» **WORK INSTRUCTIONS**
A - According to the mailing-list message, how many fetches per second could be done after the change?
B - Update the mailing-list message between "A couple of" and "accessing the constants)", inclusive, so that "configuration system" becomes "settings service".

» **SELECTED EXTRACT**
^^^^

[erlang-questions] Sharing data by reference
Yogish Baliga
yogishb@REDACTED
Mon Mar 30 23:37:36 CEST 2009
Thanx a lot.. This worked like a charm.. Performance boost is 50x. Earlier I could get 11k fetches per second, now I can get 550k per second.
-- baliga
"The quality of programmers is a decreasing function of the density of GOTO statements in the programs they produce." - Edsger W. Dijkstra
http://dudefrommangalore.blogspot.com/
________________________________
From: Tony Rogvall <tony@REDACTED>
To: Yogish Baliga <yogishb@REDACTED>
Cc: erlang-questions@REDACTED
Sent: Monday, March 30, 2009 12:53:22 AM
Subject: Re: [erlang-questions] Sharing data by reference
On 30 mar 2009, at 01.49, Yogish Baliga wrote:
>
> I read in this post
>
> http://www.erlang.org/pipermail/erlang-questions/2009-March/042503.html
>
> that compile time constants are in constant pool and are used by reference in each process. This works well for compile time constants. What about the the run-time constant, for example configuration read from the file. This configuration remains constant through-out the life time of the VM. Is it possible to put that in the constant pool and have a reference to it in each process instead of copying around?
A couple of years ago I implement a (yet an other) configuration system that
generated a module for some of the constants on the fly. At that time the
reason was to have a faster access to constants.
With the latest development using shared module constants this approach may
be even better.
Since compilation is a bit slow (compared to accessing the constants)
The rate the constants are updated should be slow :-)
The idea is basically:
- System change it's configuration.
- Generate some part of the configuration to a module.

^^^^

» **DATA SUPPLIED**
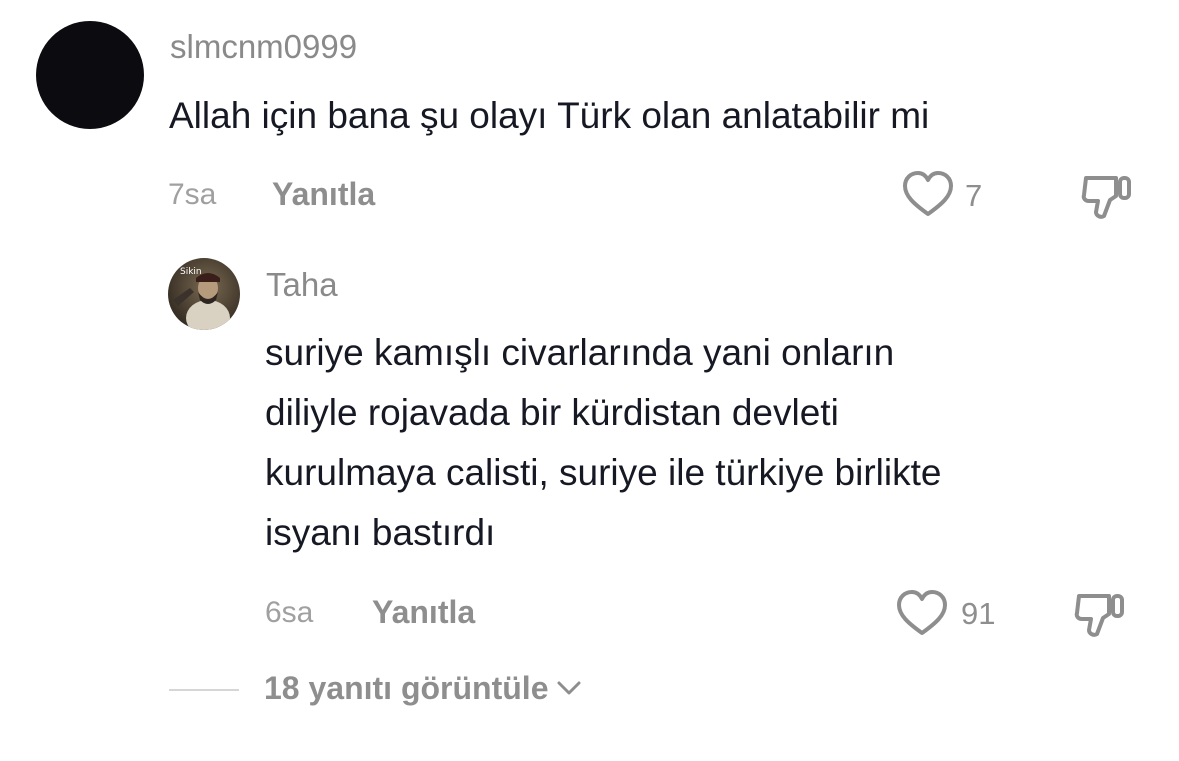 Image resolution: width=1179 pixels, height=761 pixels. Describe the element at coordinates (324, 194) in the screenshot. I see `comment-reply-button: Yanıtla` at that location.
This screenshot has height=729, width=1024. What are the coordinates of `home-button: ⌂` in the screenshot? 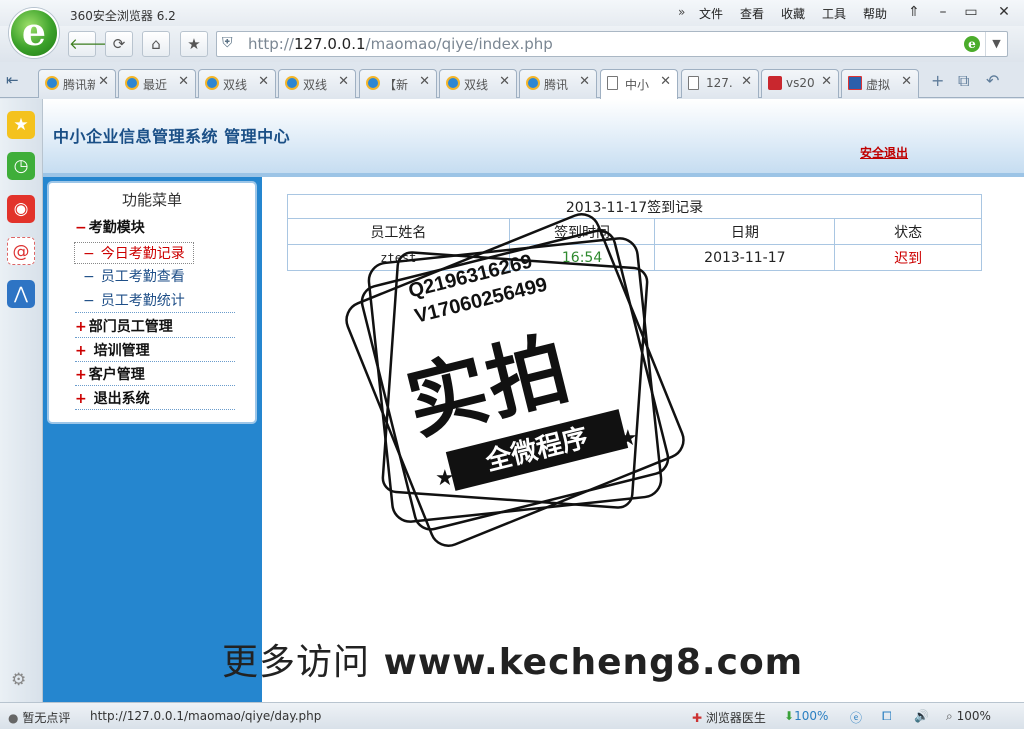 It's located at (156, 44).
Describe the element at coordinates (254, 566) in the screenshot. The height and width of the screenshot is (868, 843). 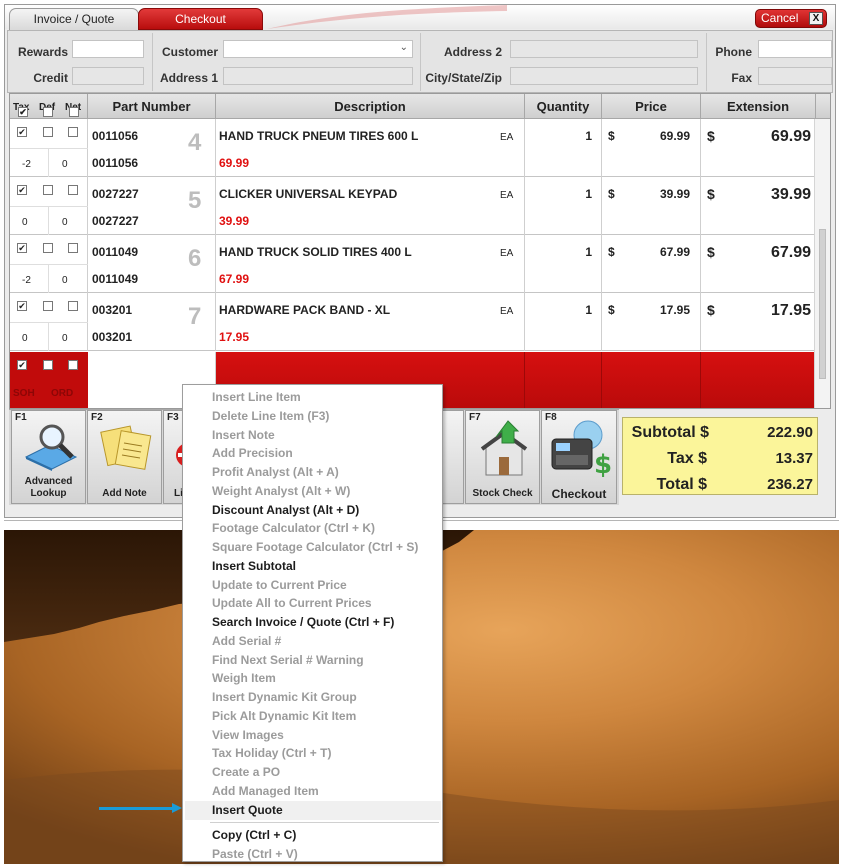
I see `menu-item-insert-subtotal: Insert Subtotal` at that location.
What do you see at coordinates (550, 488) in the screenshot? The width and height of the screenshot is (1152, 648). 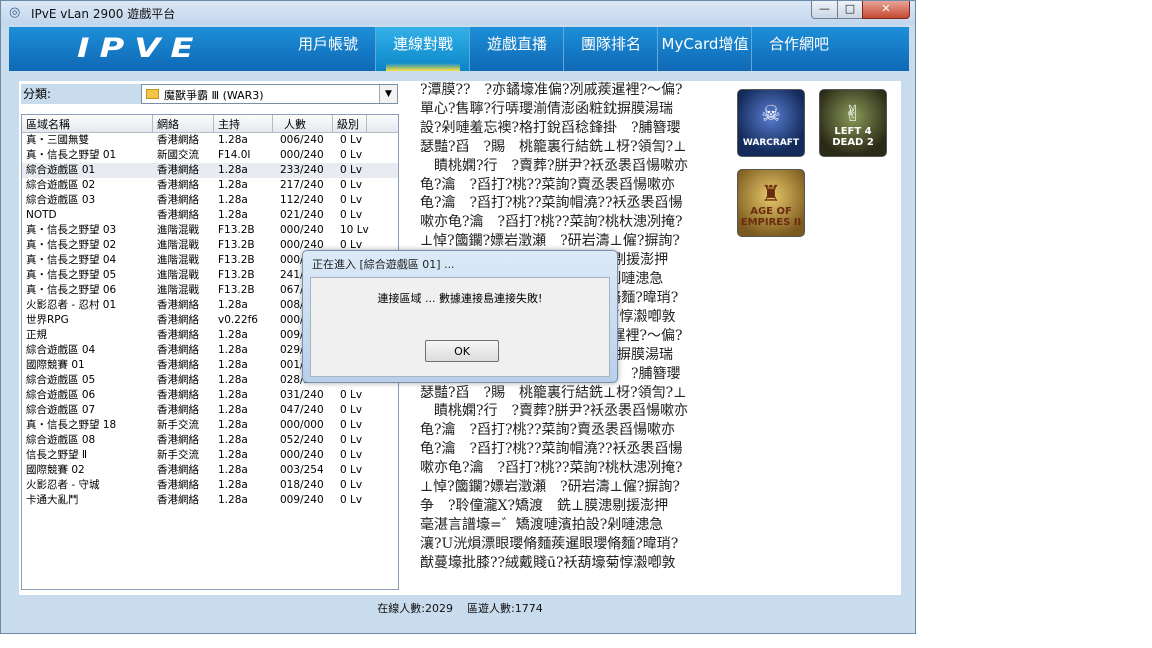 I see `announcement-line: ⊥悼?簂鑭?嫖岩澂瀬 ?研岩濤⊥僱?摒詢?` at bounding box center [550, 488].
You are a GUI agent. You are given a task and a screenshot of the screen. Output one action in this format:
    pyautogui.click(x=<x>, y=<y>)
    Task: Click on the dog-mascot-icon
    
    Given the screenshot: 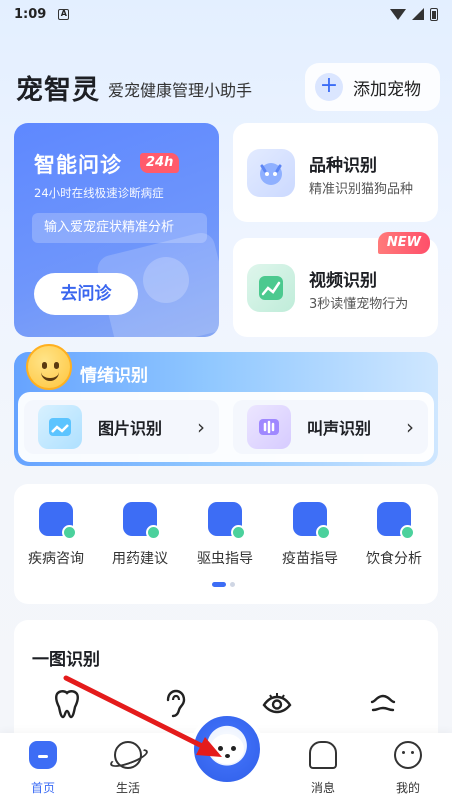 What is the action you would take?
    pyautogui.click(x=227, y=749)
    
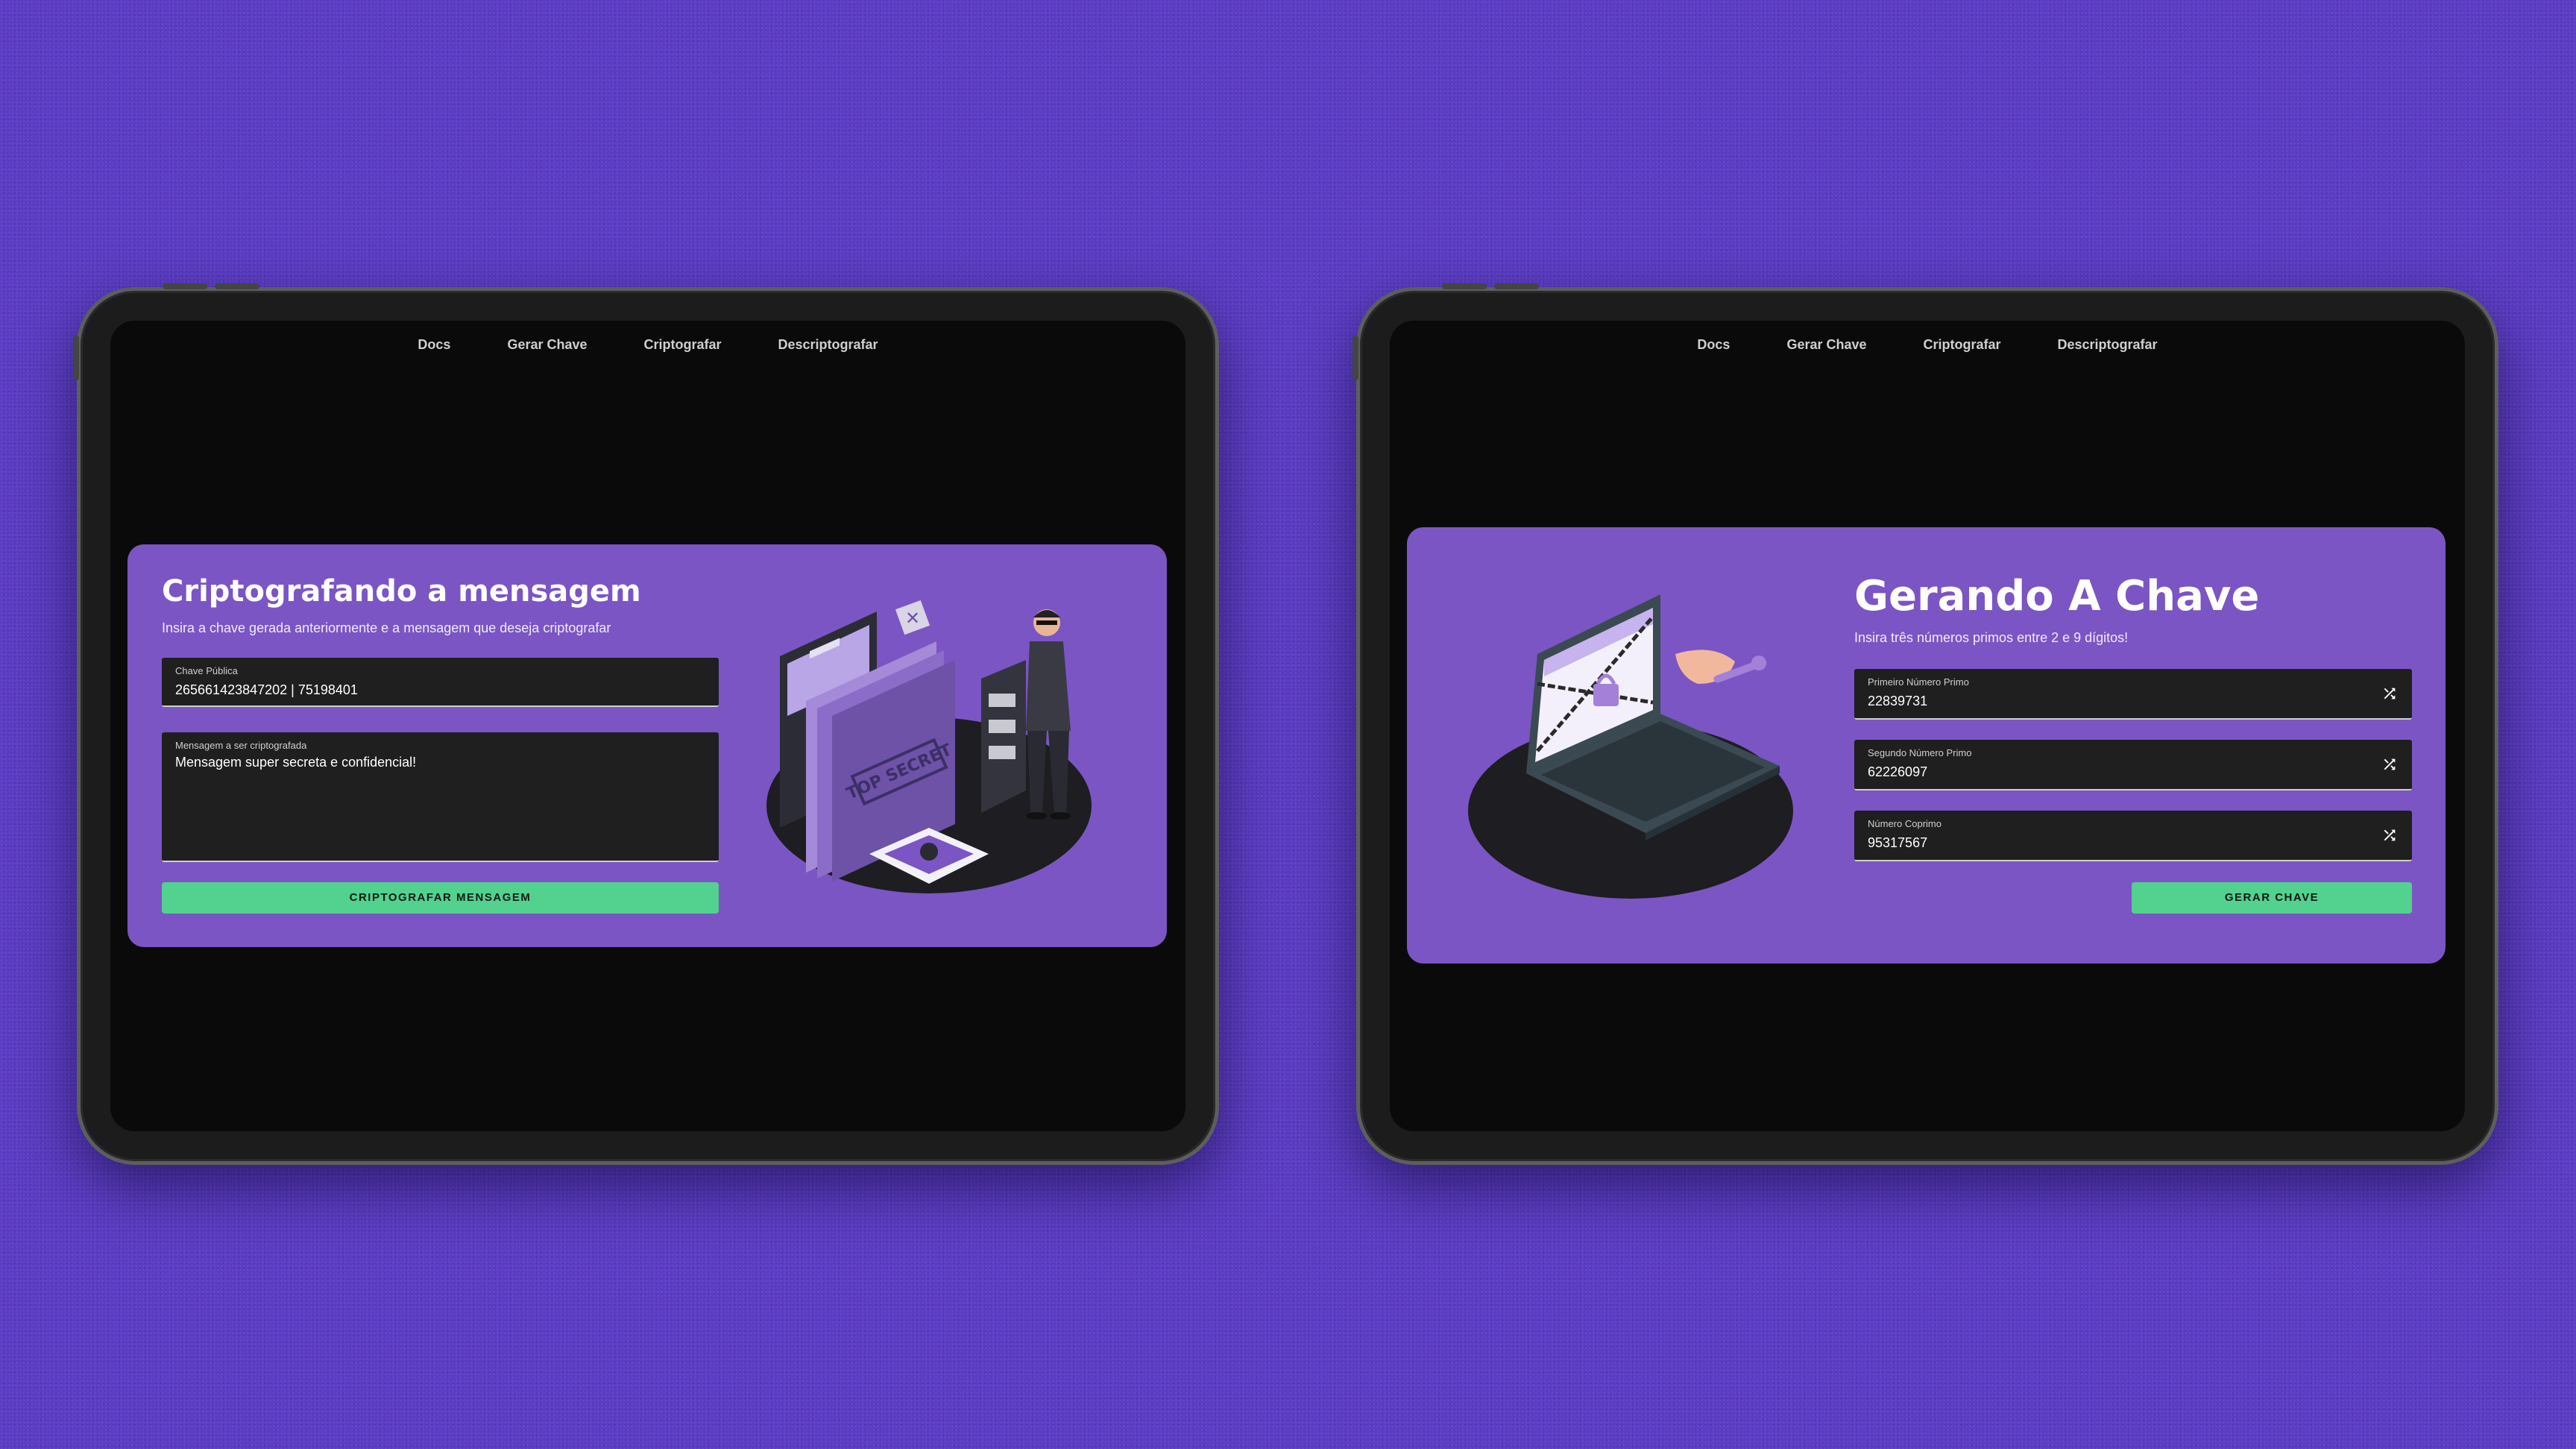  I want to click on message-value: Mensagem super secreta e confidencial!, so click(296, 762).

^^^^

» **ANSWERS PROVIDED**
A - 550k per second.

B -
A couple of years ago I implement a (yet an other) settings service that
generated a module for some of the constants on the fly. At that time the
reason was to have a faster access to constants.
With the latest development using shared module constants this approach may
be even better.
Since compilation is a bit slow (compared to accessing the constants)